### Try it
Print every entry again exactly, with no pictures.

Dataset excerpts START

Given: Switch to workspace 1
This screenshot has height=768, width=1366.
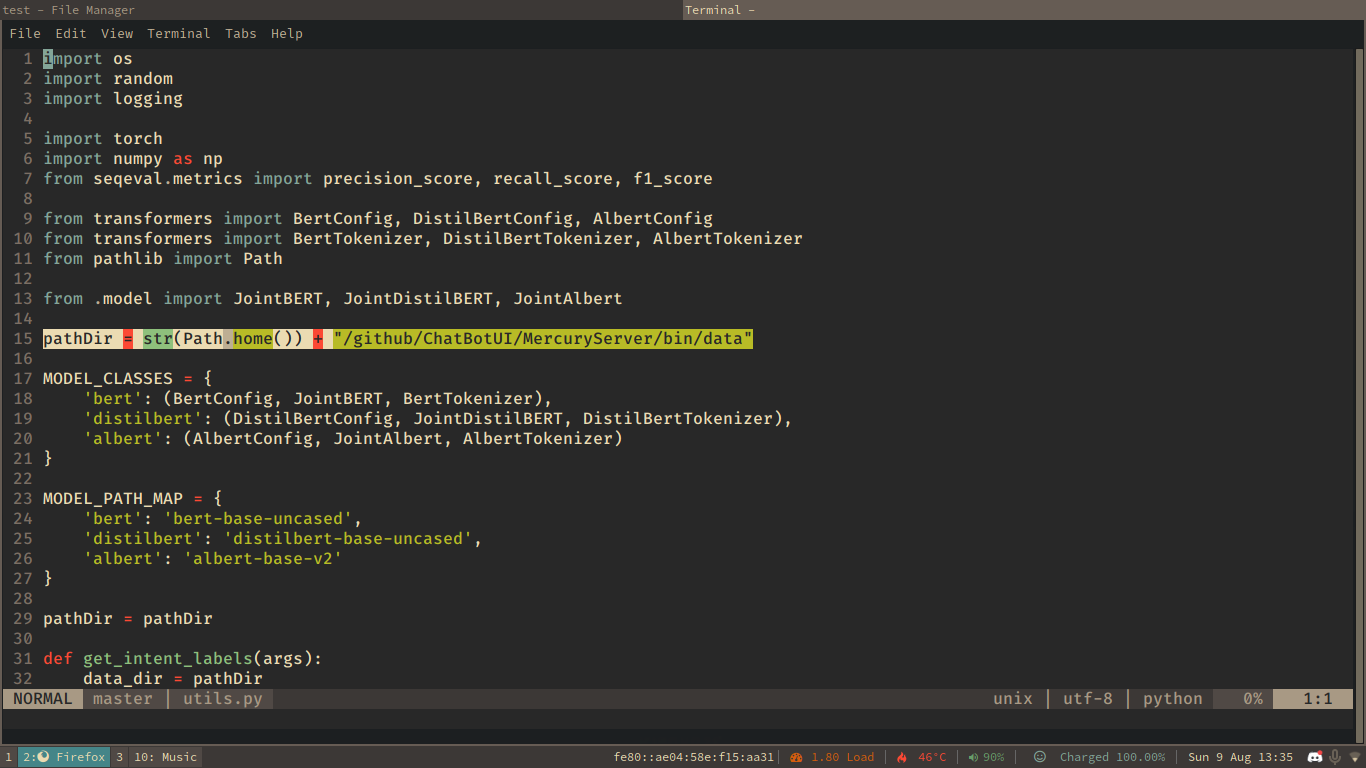Looking at the screenshot, I should pyautogui.click(x=9, y=757).
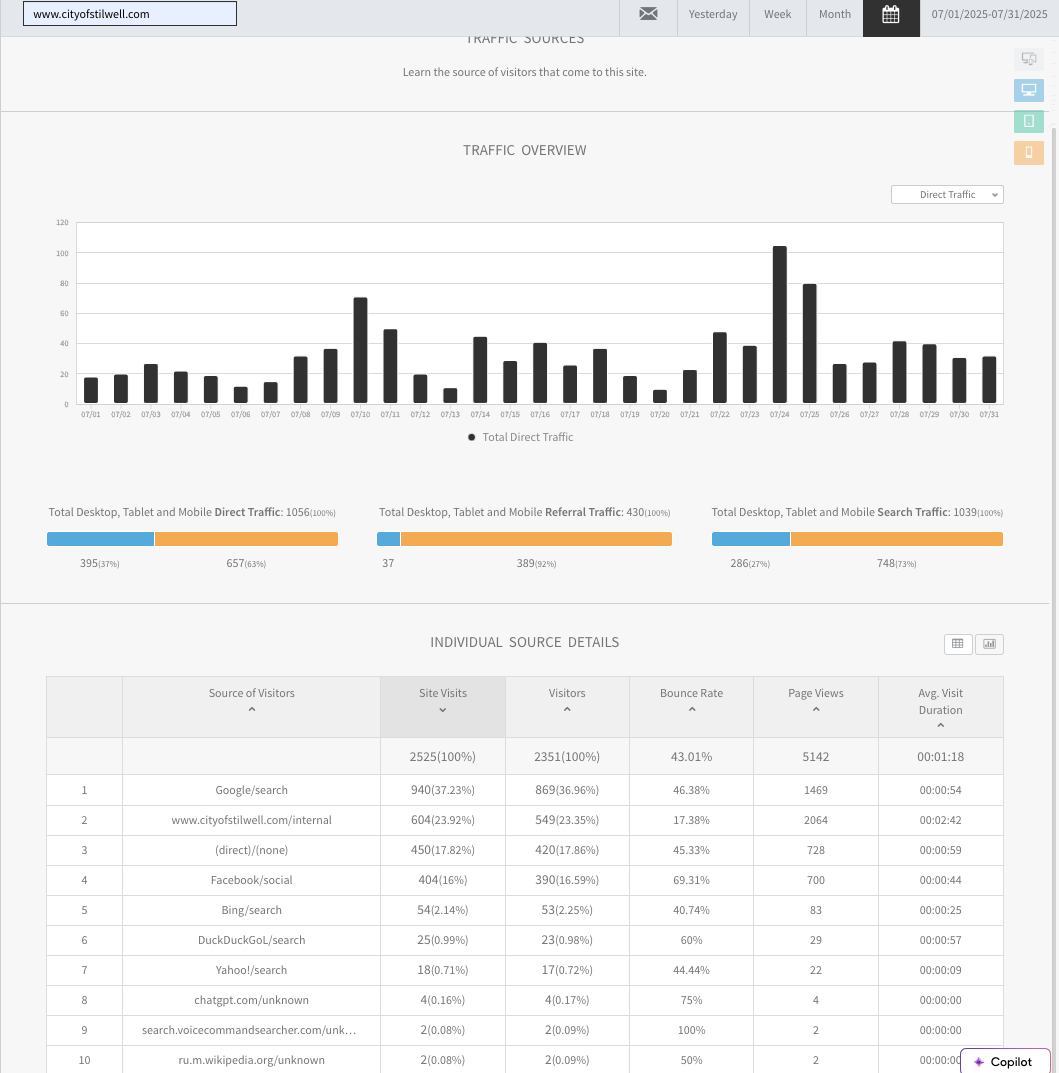This screenshot has width=1059, height=1073.
Task: Open the Direct Traffic dropdown
Action: coord(946,195)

Dataset excerpts END

### Task response
Given: Switch to workspace 1
This screenshot has height=768, width=1366.
Looking at the screenshot, I should pyautogui.click(x=9, y=757).
This screenshot has width=1059, height=1073.
Task: Open the Direct Traffic dropdown
Action: coord(946,195)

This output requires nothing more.